[Data extracted from a collection]
====================

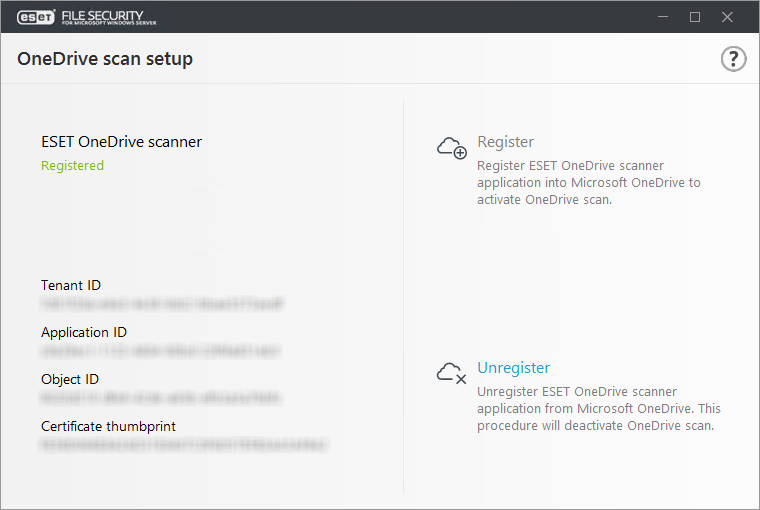This screenshot has width=760, height=510.
Task: Click the blurred Tenant ID value
Action: pyautogui.click(x=162, y=304)
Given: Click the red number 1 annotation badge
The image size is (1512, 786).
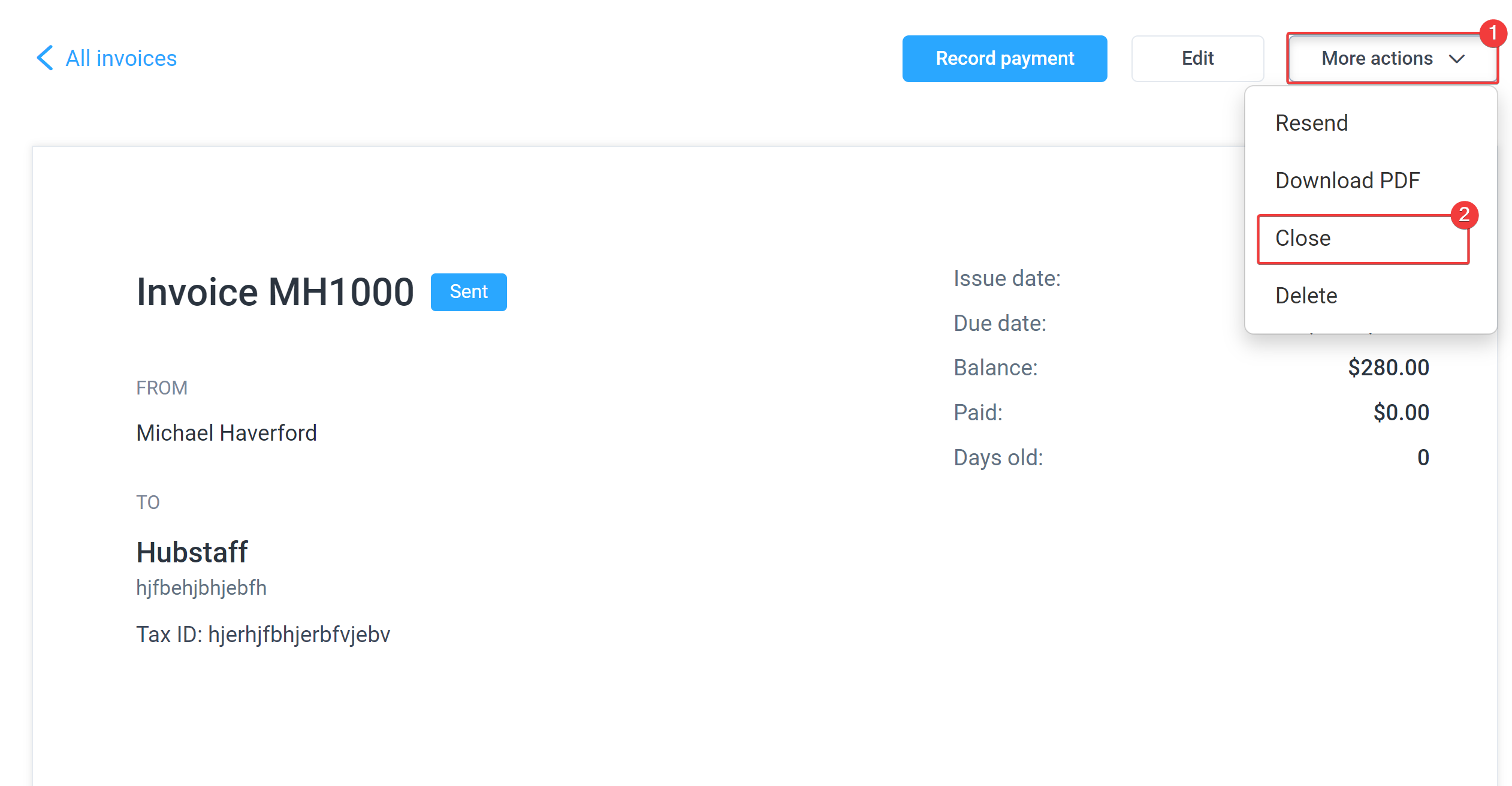Looking at the screenshot, I should [1493, 33].
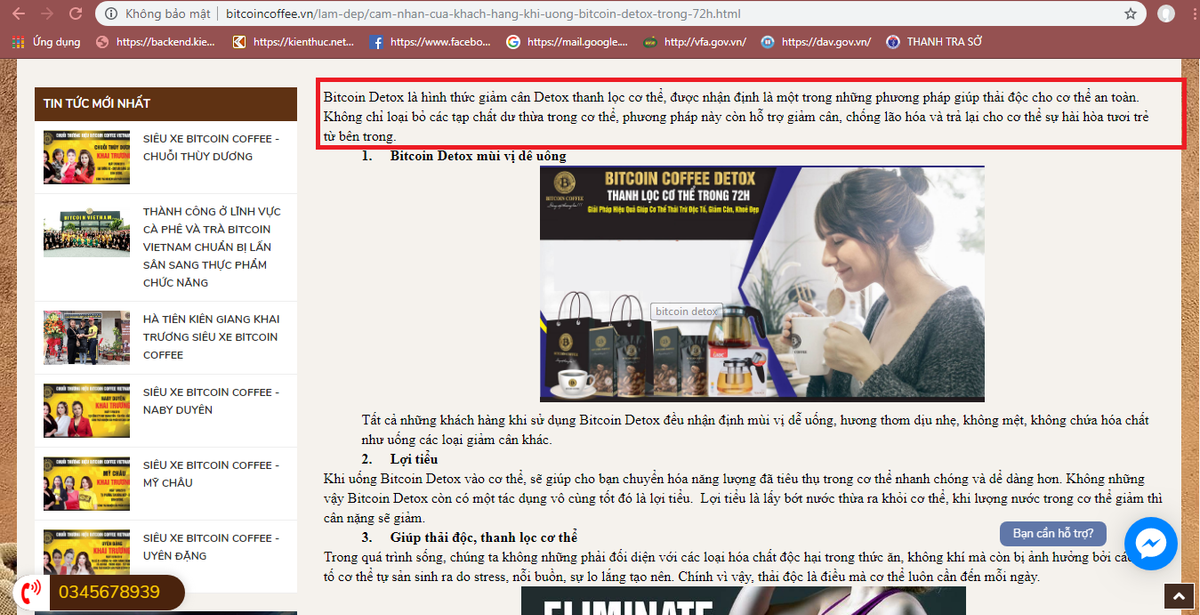Click the address bar URL field

(x=600, y=14)
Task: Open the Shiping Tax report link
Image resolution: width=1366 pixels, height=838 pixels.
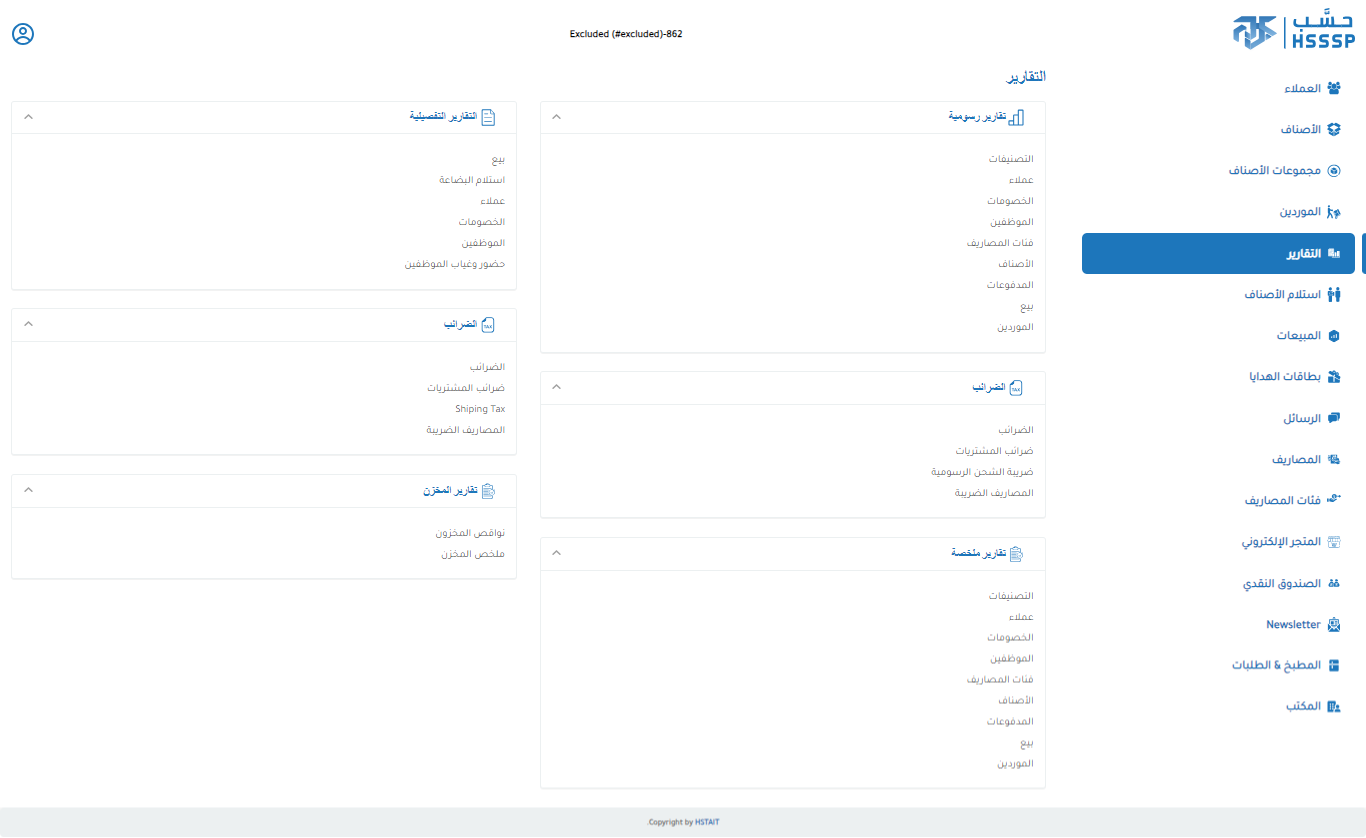Action: 480,409
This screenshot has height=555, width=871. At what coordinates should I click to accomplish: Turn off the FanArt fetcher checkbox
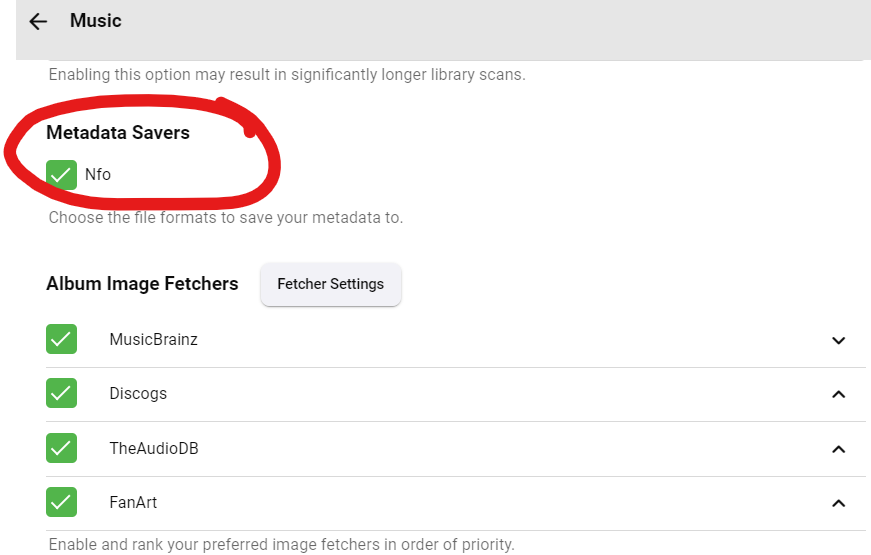[62, 502]
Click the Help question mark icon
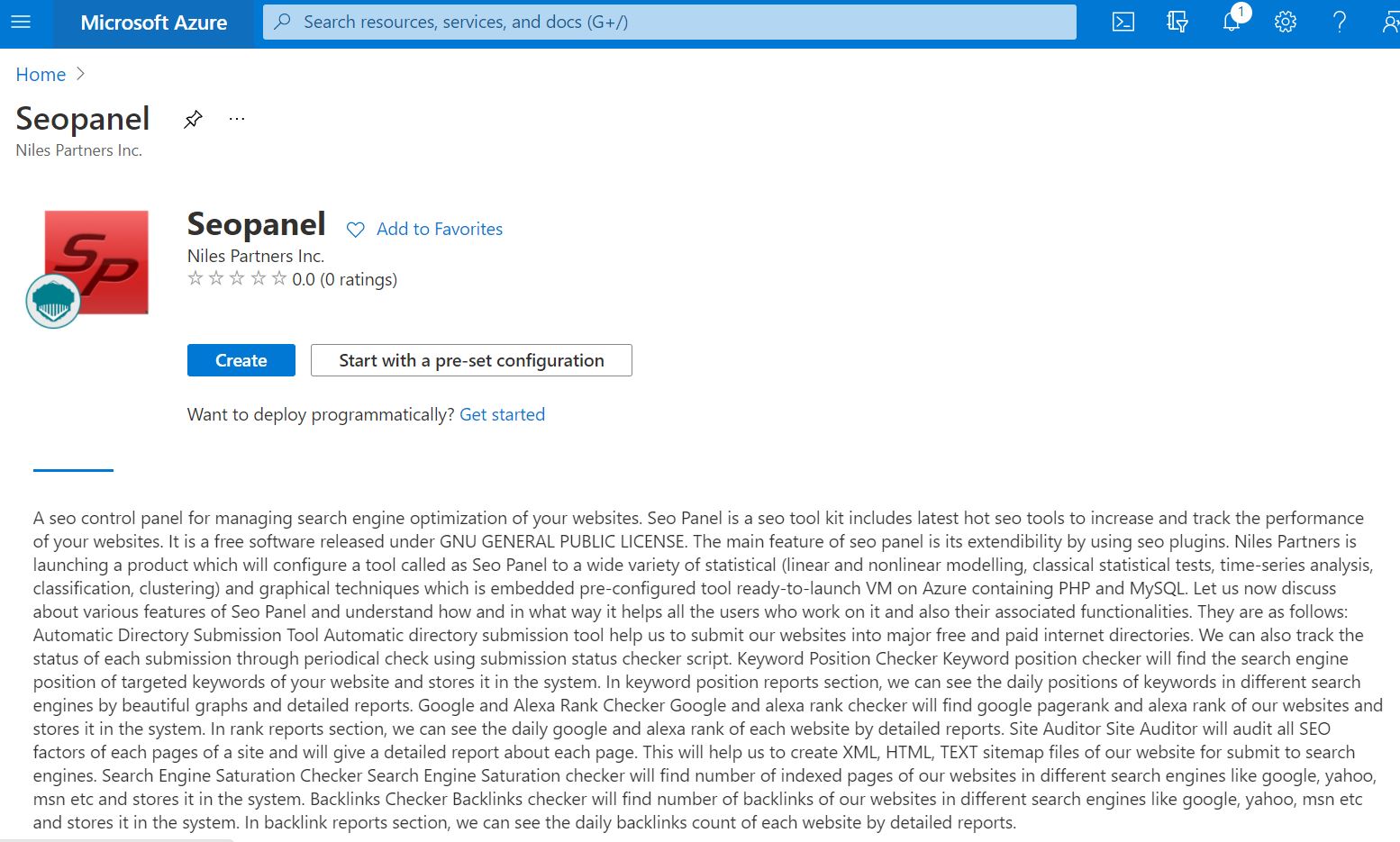1400x842 pixels. [1340, 22]
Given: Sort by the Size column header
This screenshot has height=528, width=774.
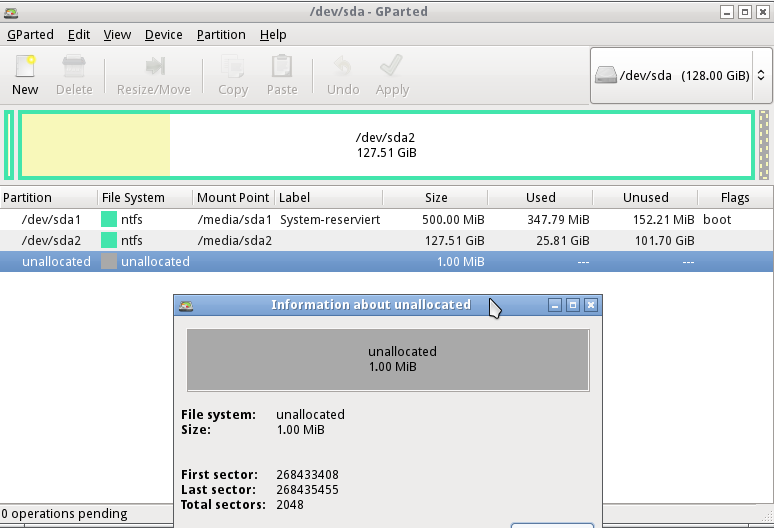Looking at the screenshot, I should [436, 197].
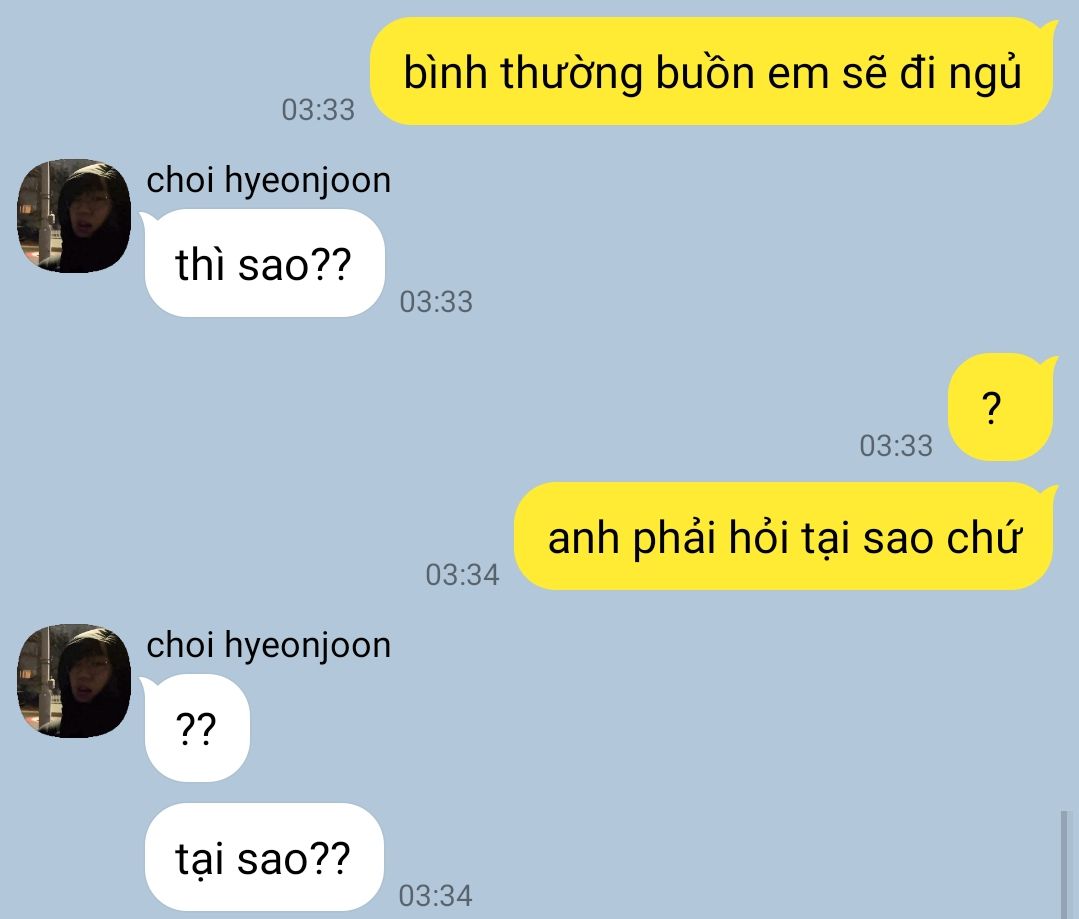Click empty chat background beside the '??' bubble
The width and height of the screenshot is (1079, 919).
click(x=619, y=728)
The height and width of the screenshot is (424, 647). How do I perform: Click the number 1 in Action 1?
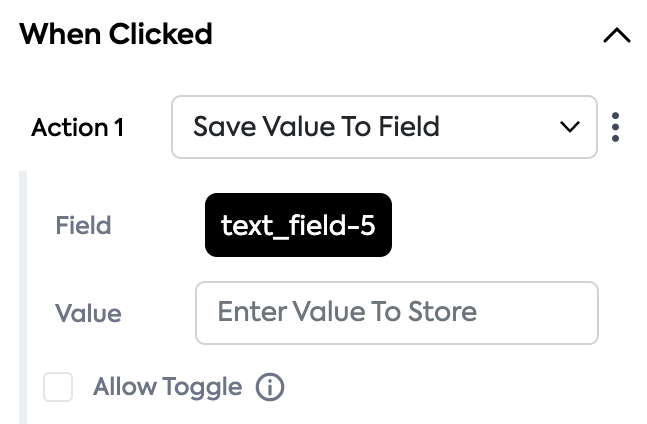pos(119,128)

====================

[DESCRIPTION OF THE TASK] Please copy every line of the records above in which "Given" appears.

[RESULT OF THIS EXERCISE]
Given: Click the red number 1 annotation badge
Given: Sort by the Size column header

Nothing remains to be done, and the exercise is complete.